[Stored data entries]
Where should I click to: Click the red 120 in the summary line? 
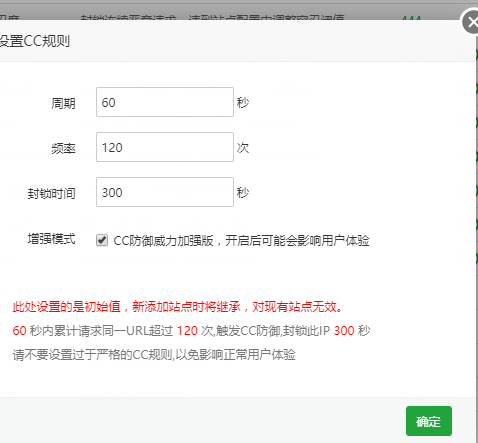[x=187, y=331]
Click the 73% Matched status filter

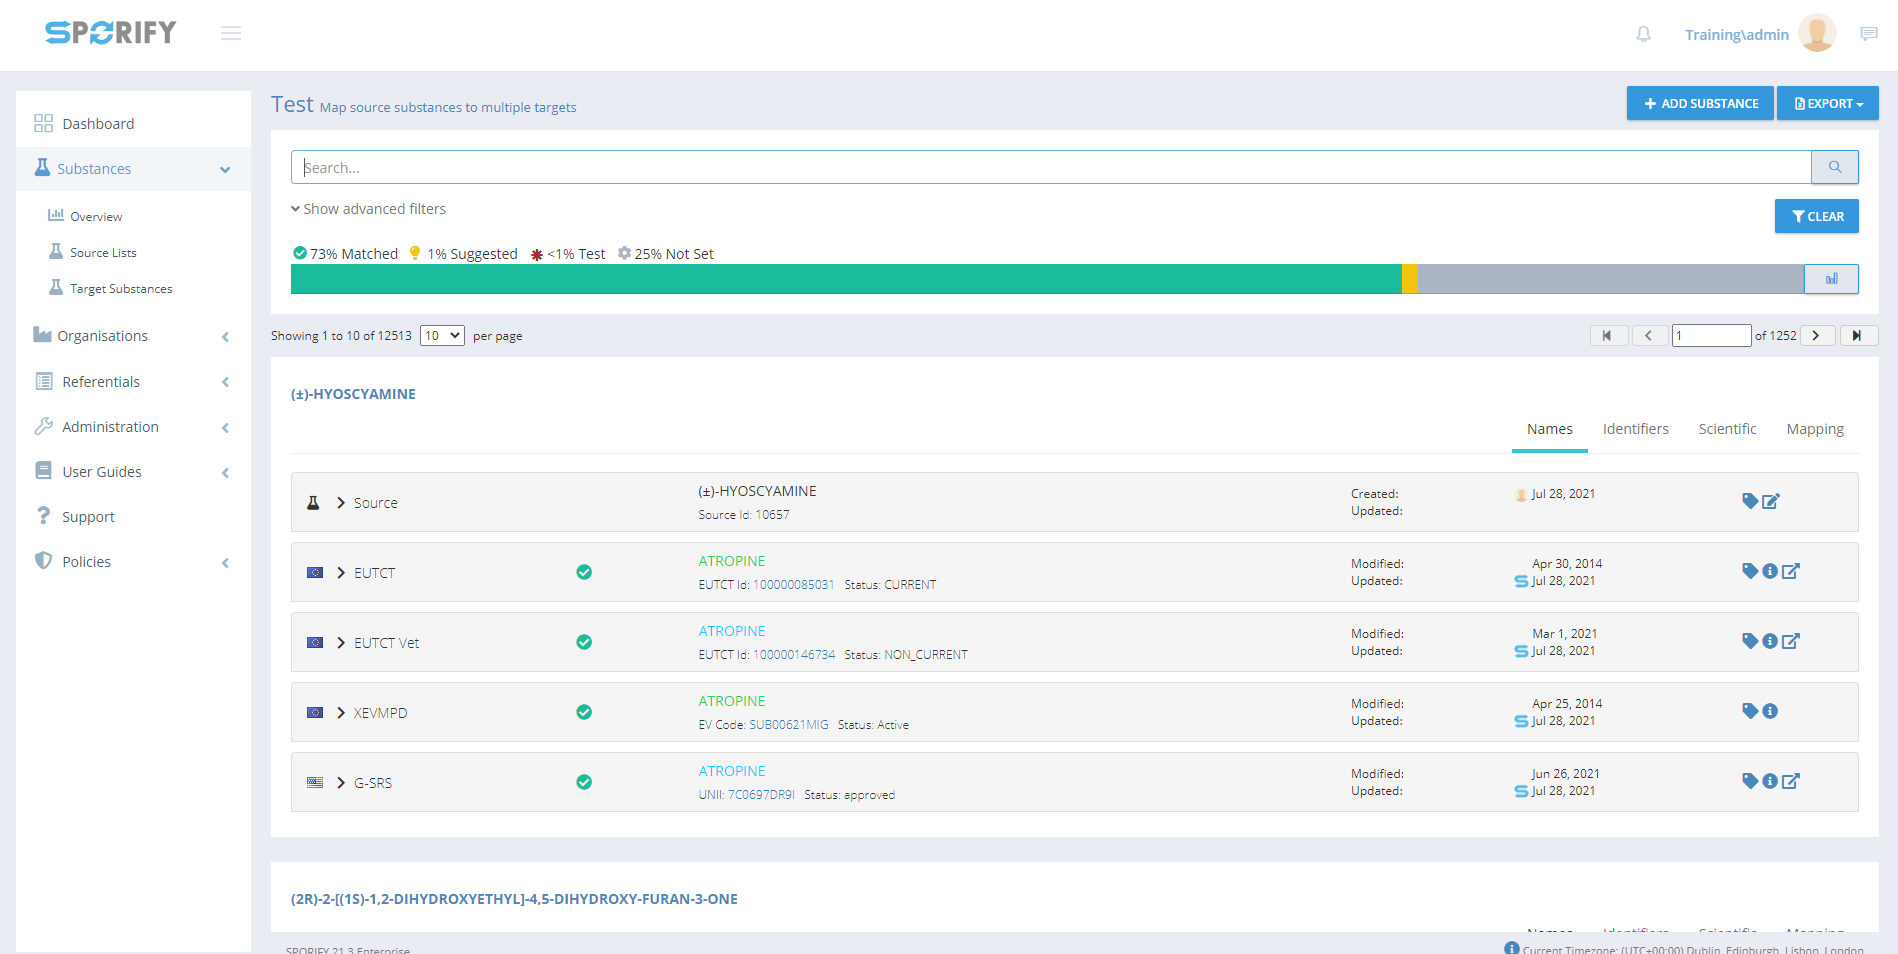(345, 254)
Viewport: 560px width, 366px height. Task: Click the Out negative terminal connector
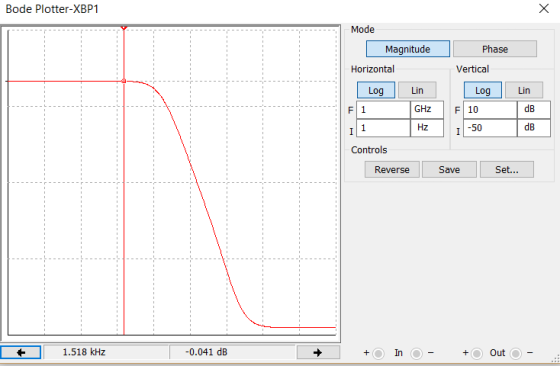pyautogui.click(x=515, y=354)
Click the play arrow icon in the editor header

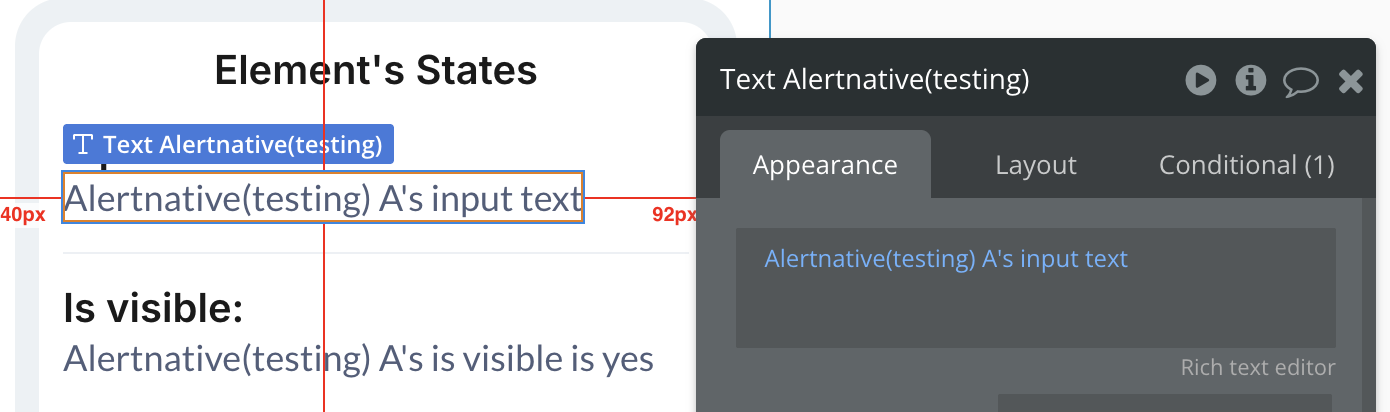coord(1201,80)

## Aim of the task
What is needed here is each line above set down word for word, minus the images.

## Task answer
Where should I click to: Click the red 120 in the summary line? 
[x=187, y=331]
Click the 73% Matched status filter

(345, 254)
Viewport: 560px width, 366px height. Task: Click the Out negative terminal connector
pyautogui.click(x=515, y=354)
Click the play arrow icon in the editor header

coord(1201,80)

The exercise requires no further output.